PROVIDED DATA:
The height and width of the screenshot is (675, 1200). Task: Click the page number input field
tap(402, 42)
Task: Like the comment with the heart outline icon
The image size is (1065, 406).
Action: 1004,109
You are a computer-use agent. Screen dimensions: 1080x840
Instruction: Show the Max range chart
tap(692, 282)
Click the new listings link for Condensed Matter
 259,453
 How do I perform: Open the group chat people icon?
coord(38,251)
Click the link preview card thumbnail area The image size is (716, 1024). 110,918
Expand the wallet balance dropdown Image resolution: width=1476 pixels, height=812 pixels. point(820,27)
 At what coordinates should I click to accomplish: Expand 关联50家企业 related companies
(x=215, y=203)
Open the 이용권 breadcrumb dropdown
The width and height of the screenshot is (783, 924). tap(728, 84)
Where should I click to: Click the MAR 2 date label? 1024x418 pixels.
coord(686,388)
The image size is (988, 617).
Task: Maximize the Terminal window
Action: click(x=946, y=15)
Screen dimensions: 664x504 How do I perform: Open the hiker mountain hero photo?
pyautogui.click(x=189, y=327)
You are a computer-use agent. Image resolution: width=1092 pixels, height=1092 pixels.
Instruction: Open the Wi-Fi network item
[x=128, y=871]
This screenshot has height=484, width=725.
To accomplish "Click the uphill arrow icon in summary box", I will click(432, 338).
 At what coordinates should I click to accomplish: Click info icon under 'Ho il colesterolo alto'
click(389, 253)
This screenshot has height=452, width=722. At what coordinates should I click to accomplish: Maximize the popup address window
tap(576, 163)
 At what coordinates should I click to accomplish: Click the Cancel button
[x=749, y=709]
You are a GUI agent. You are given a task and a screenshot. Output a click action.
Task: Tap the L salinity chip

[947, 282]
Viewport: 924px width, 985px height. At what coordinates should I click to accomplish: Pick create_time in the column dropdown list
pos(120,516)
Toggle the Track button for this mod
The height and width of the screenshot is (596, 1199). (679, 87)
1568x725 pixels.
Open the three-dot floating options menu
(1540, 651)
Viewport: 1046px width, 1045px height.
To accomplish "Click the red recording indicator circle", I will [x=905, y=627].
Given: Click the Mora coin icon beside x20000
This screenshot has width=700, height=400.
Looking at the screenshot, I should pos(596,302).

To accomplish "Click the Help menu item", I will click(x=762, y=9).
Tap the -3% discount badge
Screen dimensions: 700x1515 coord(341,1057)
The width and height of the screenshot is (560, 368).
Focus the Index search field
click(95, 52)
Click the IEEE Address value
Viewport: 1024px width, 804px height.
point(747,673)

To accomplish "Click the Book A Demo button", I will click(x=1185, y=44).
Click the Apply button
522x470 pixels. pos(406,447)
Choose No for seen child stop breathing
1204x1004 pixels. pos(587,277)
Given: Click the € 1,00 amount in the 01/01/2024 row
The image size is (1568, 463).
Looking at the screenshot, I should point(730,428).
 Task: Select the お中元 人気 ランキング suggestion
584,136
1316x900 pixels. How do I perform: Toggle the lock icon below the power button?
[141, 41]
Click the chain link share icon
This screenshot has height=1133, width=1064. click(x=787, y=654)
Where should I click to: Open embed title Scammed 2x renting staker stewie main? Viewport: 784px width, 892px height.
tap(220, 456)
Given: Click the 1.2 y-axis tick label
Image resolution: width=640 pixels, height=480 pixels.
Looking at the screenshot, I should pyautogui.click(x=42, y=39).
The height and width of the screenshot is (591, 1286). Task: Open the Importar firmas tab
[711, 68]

EXERCISE AIM: Retype the data. Keep every word as it stands.

RESULT:
The height and width of the screenshot is (675, 1200). Task: Click the page number input field
tap(402, 42)
Task: Like the comment with the heart outline icon
The image size is (1065, 406).
Action: 1004,109
You are a computer-use agent. Screen dimensions: 1080x840
Instruction: Show the Max range chart
tap(692, 282)
Click the new listings link for Condensed Matter
 259,453
 How do I perform: Open the group chat people icon?
coord(38,251)
Click the link preview card thumbnail area The image size is (716, 1024). 110,918
Expand the wallet balance dropdown Image resolution: width=1476 pixels, height=812 pixels. point(820,27)
 At what coordinates should I click to accomplish: Expand 关联50家企业 related companies
(x=215, y=203)
Open the 이용권 breadcrumb dropdown
The width and height of the screenshot is (783, 924). tap(728, 84)
Where should I click to: Click the MAR 2 date label? 1024x418 pixels.
coord(686,388)
The image size is (988, 617).
Task: Maximize the Terminal window
Action: click(x=946, y=15)
Screen dimensions: 664x504 How do I perform: Open the hiker mountain hero photo?
pyautogui.click(x=189, y=327)
You are a computer-use agent. Image resolution: width=1092 pixels, height=1092 pixels.
Instruction: Open the Wi-Fi network item
[x=128, y=871]
This screenshot has height=484, width=725.
To accomplish "Click the uphill arrow icon in summary box", I will click(432, 338).
 At what coordinates should I click to accomplish: Click info icon under 'Ho il colesterolo alto'
click(389, 253)
This screenshot has height=452, width=722. At what coordinates should I click to accomplish: Maximize the popup address window
tap(576, 163)
 At what coordinates should I click to accomplish: Click the Cancel button
[x=749, y=709]
You are a GUI agent. You are given a task and a screenshot. Output a click action.
Task: Tap the L salinity chip

[947, 282]
Viewport: 924px width, 985px height. At what coordinates should I click to accomplish: Pick create_time in the column dropdown list
pos(120,516)
Toggle the Track button for this mod
The height and width of the screenshot is (596, 1199). (679, 87)
1568x725 pixels.
Open the three-dot floating options menu
(1540, 651)
Viewport: 1046px width, 1045px height.
To accomplish "Click the red recording indicator circle", I will [x=905, y=627].
Given: Click the Mora coin icon beside x20000
This screenshot has width=700, height=400.
Looking at the screenshot, I should pos(596,302).

To accomplish "Click the Help menu item", I will click(x=762, y=9).
Tap the -3% discount badge
Screen dimensions: 700x1515 coord(341,1057)
The width and height of the screenshot is (560, 368).
Focus the Index search field
click(95, 52)
Click the IEEE Address value
Viewport: 1024px width, 804px height.
point(747,673)

To accomplish "Click the Book A Demo button", I will click(x=1185, y=44).
Click the Apply button
522x470 pixels. pos(406,447)
Choose No for seen child stop breathing
1204x1004 pixels. pos(587,277)
Given: Click the € 1,00 amount in the 01/01/2024 row
The image size is (1568, 463).
Looking at the screenshot, I should point(730,428).
 Task: Select the お中元 人気 ランキング suggestion
584,136
1316x900 pixels. How do I perform: Toggle the lock icon below the power button?
[141, 41]
Click the chain link share icon
This screenshot has height=1133, width=1064. click(x=787, y=654)
Where should I click to: Open embed title Scammed 2x renting staker stewie main? Viewport: 784px width, 892px height.
tap(220, 456)
Given: Click the 1.2 y-axis tick label
Image resolution: width=640 pixels, height=480 pixels.
Looking at the screenshot, I should pyautogui.click(x=42, y=39).
The height and width of the screenshot is (591, 1286). Task: Open the Importar firmas tab
[711, 68]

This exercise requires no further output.